**Aim of the task**
Rewrite the data from the line containing "The image size is (1288, 935)." down to the line containing "coord(450,818)", changing "green" to "blue" and leaving everything else the same.
-- Start Items --
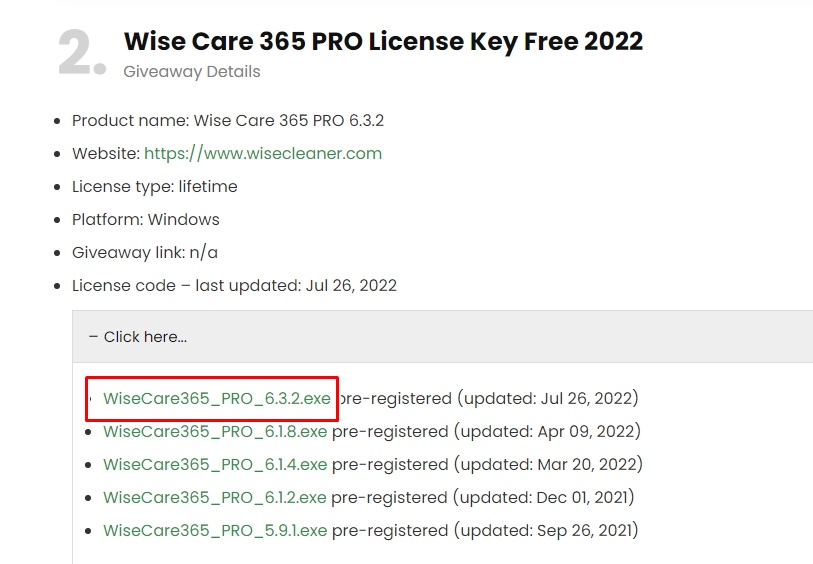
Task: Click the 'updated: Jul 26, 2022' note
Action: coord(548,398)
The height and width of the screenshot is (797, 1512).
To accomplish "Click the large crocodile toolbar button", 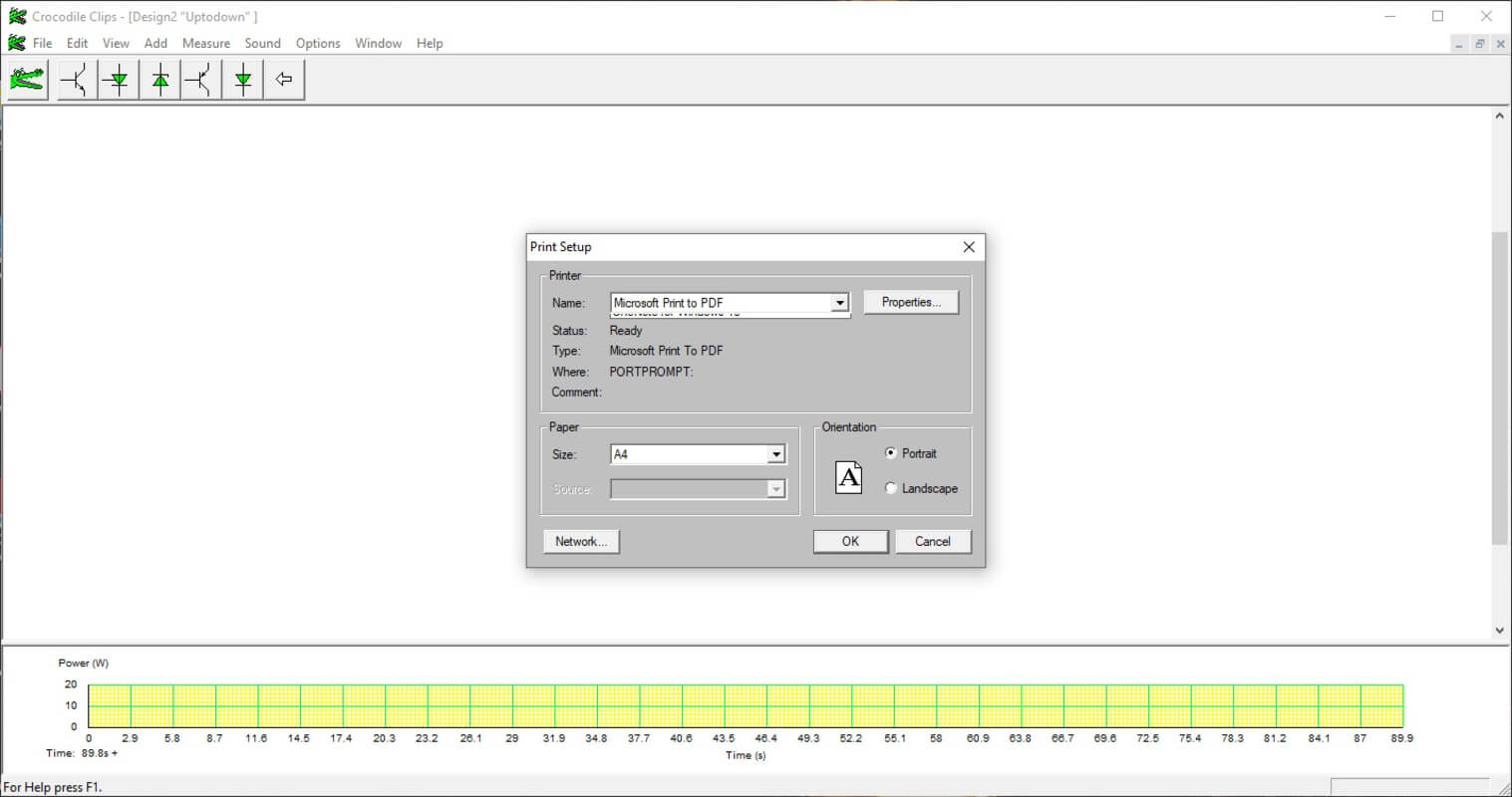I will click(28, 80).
-- End Items --
-- Start Items --
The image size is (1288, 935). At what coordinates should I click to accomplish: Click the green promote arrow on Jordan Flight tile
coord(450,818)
-- End Items --
-- Start Items --
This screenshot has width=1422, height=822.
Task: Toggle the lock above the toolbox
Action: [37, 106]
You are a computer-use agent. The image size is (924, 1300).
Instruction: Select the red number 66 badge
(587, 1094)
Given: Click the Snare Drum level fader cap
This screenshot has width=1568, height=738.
-- End Items --
**Reply to the exercise**
The image size is (1288, 935). At what coordinates should I click to accomplish: Click the blue promote arrow on Jordan Flight tile
coord(450,818)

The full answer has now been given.